As part of our general security automation toolkit we use a number of third-party cloud-based services that allow us to take advantage of expertise and specialisation in those partners.
The services we use are:
- Ghost Inspector
Probely is a security scanning service that offers a variety of different scans. Lightning scans check endpoints for basic issues and we run these against production and staging environments before the work day starts and just before it ends.
We use the OWASP extension to the more in-depth scan and we run that several times a week. This scan is more akin to a manual penetration test (and there is a human element to the process so it isn't fully automated) and when we are asked for the result of our last penetration test I now supply the most recent PDF export of the Probley report. So far this has kept auditors and researchers happy.

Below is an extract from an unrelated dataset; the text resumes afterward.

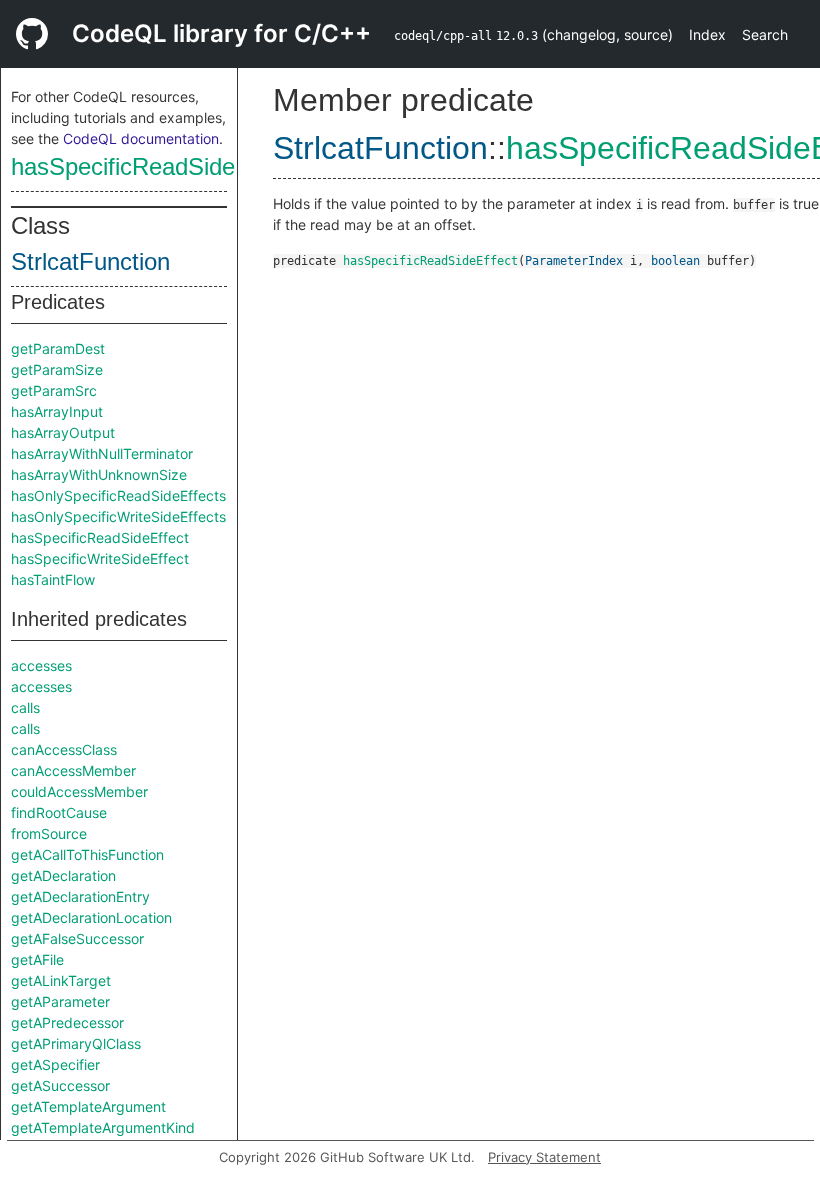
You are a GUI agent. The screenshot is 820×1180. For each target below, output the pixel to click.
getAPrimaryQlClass (76, 1043)
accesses (41, 665)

When we first ran Problely it discovered a problem in our AWS and application setup and we felt it was important to get a clean report so we resolved the issue and generally we try to resolve any issues it raises within two weeks of its discovery. Recently though we found that very few Problely customers have zero issues in their scans and clients have been equally suspicious. If I had known that then I might have kept in a low-priority issue.
Having corrected various HTTP proxy issues the most pernicious issues that Problely now finds for us our XSS style issues. This has changed some of the ways we use our features now.

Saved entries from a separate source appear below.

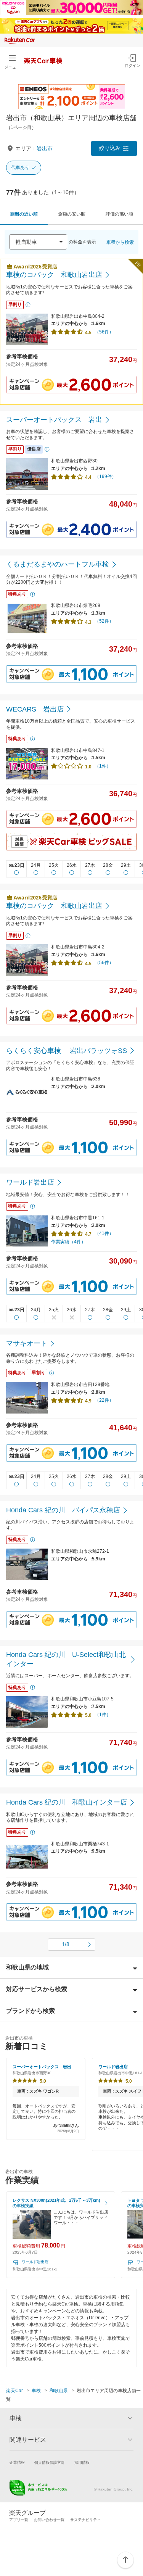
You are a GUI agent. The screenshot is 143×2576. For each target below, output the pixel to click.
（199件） (105, 476)
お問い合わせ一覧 (49, 2520)
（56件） (104, 332)
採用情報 (82, 2462)
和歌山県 (59, 2390)
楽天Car (14, 2390)
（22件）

We started using Ghost Inspector as a way of improving our integration testing and removing some of the headless tests that happen in our test runner system.
It has been such a life saver in terms of catching regressions that it would terrifying not to have it or an equivalent system. It's rare now that we ship a regression all the way to production that we have to revert. The vast majority are all caught in the testing process.
Ghost Inspector allows you to capture test scenarios via a browser plugins but the resulting CSS selectors tend to be very specific and brittle. The system comes into its own if you actually program the steps yourself.
Test steps can be abstracted into modules and reshared. The system has a pretty good screenshot comparison tools. A complete history of runs and failures (again providing a great audit trail). Videos are available of what happened during the test run. It also provides a fake email system which is something we thought we were going to have to build ourselves.
Ghost Inspector has changed the way we've approached some of the ways we now develop the system. We have screens that are specifically designed to expose information to Ghost Inspector for verification. We've massively improved the structure of our DOM to be more machine readable.
We also have some classic hot points in our code like primary keys used as page parameters where it would be too hard to switch to opaque identifiers so instead we have regression tests that try to access different pages by direct access to confirm that the access control system is working as intended. This is the only way barring a big rewrite that we could guarantee this potential security hole is not in fact a problem.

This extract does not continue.